▸ **WRITTEN INSTRUCTION**:
How many lines in the entries below contain the string "Task"? Give only the number.

▸ **DATASET EXTRACT**:

——

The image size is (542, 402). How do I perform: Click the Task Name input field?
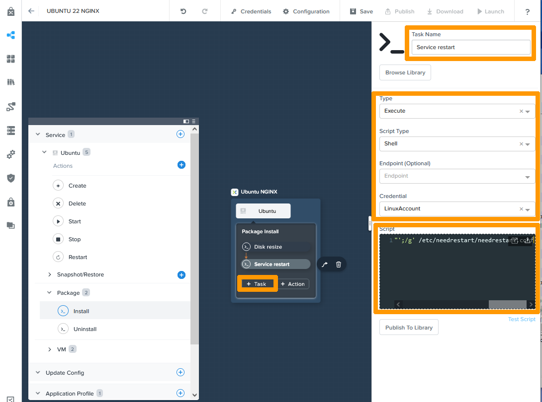(470, 47)
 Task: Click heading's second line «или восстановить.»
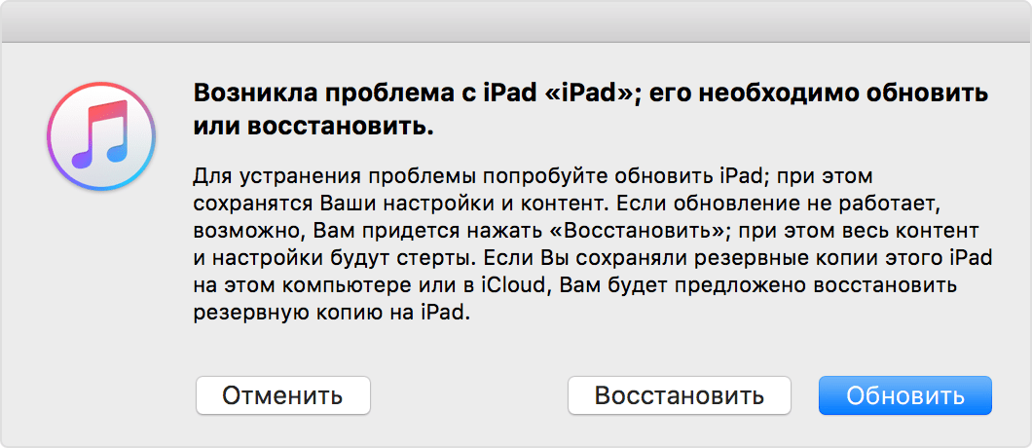pyautogui.click(x=314, y=128)
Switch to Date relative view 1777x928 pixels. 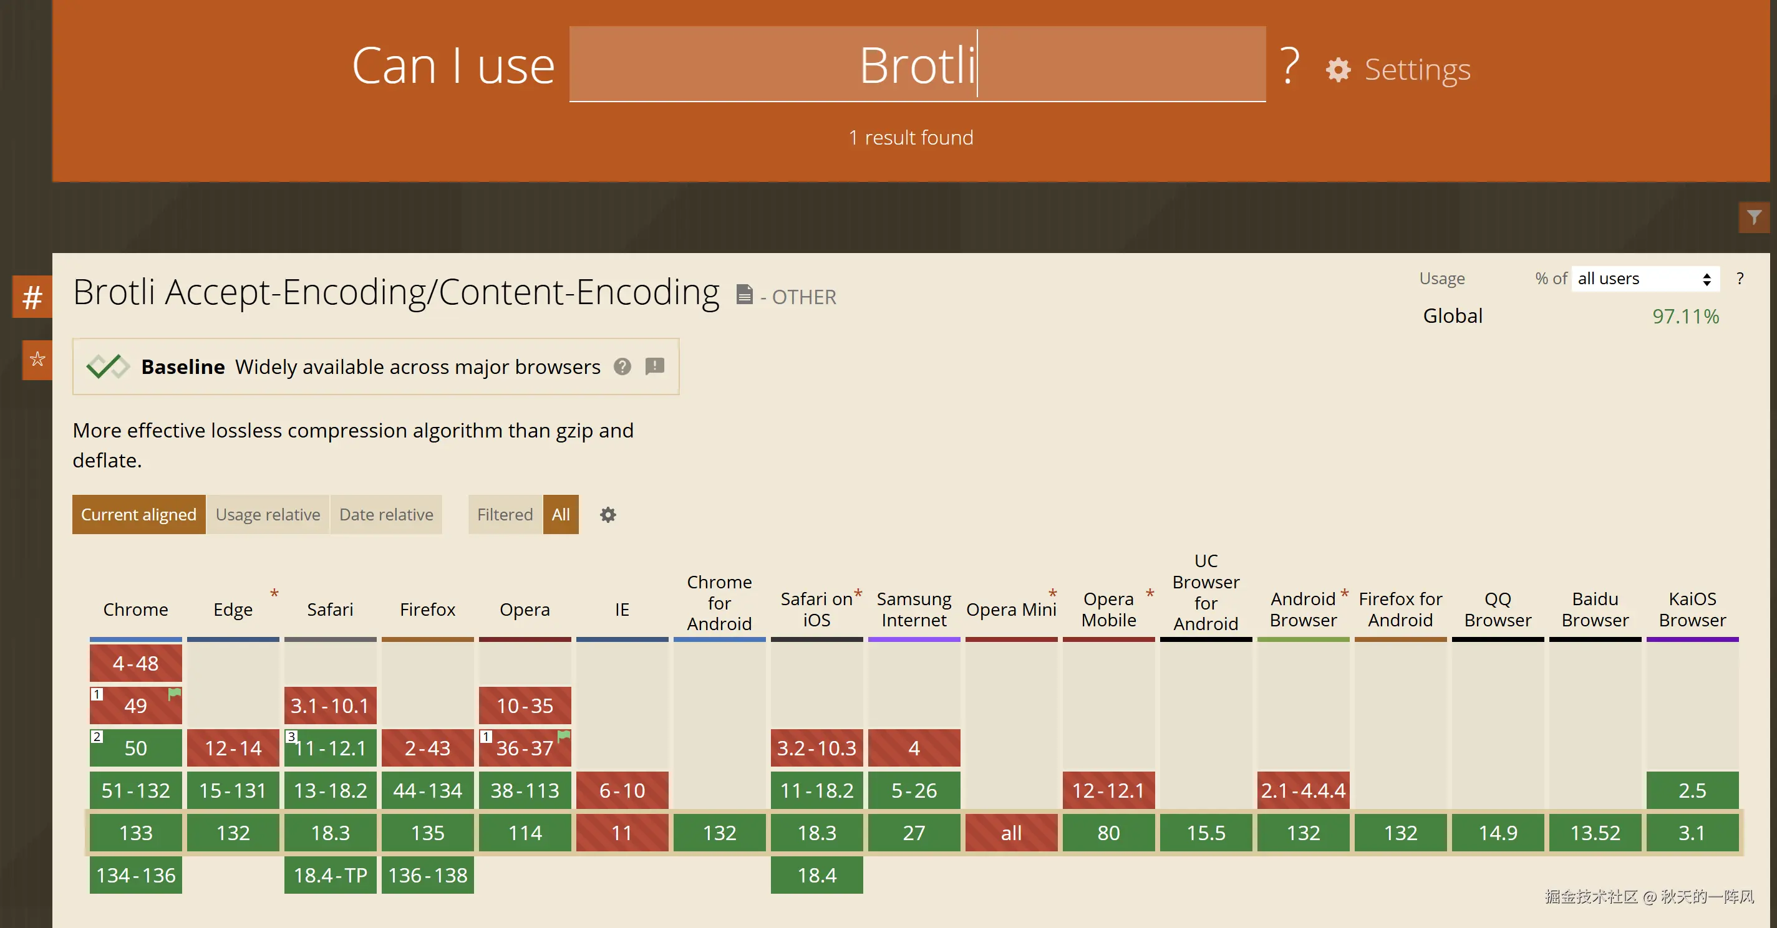386,515
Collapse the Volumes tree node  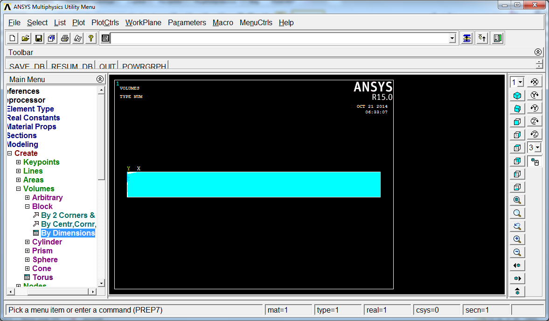click(19, 188)
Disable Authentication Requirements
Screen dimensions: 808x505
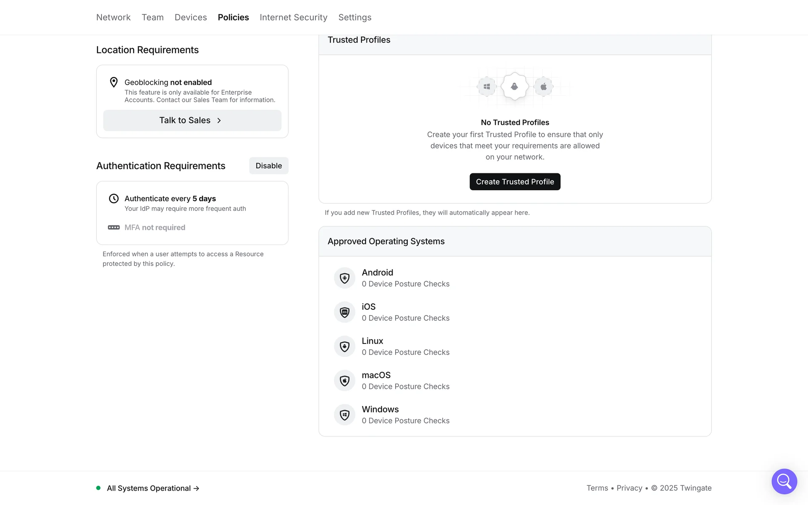(x=268, y=166)
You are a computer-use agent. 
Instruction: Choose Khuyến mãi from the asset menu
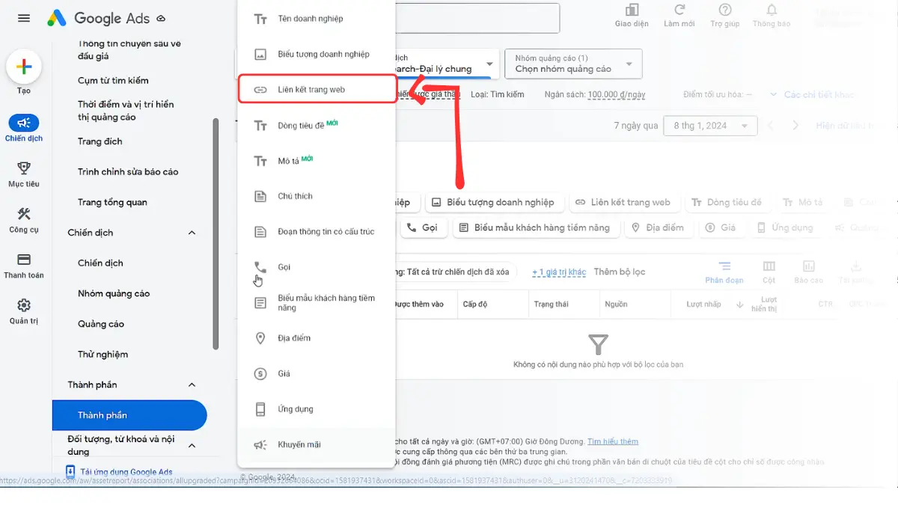click(x=299, y=444)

——

▸ **COMPLETE OUTPUT**:
2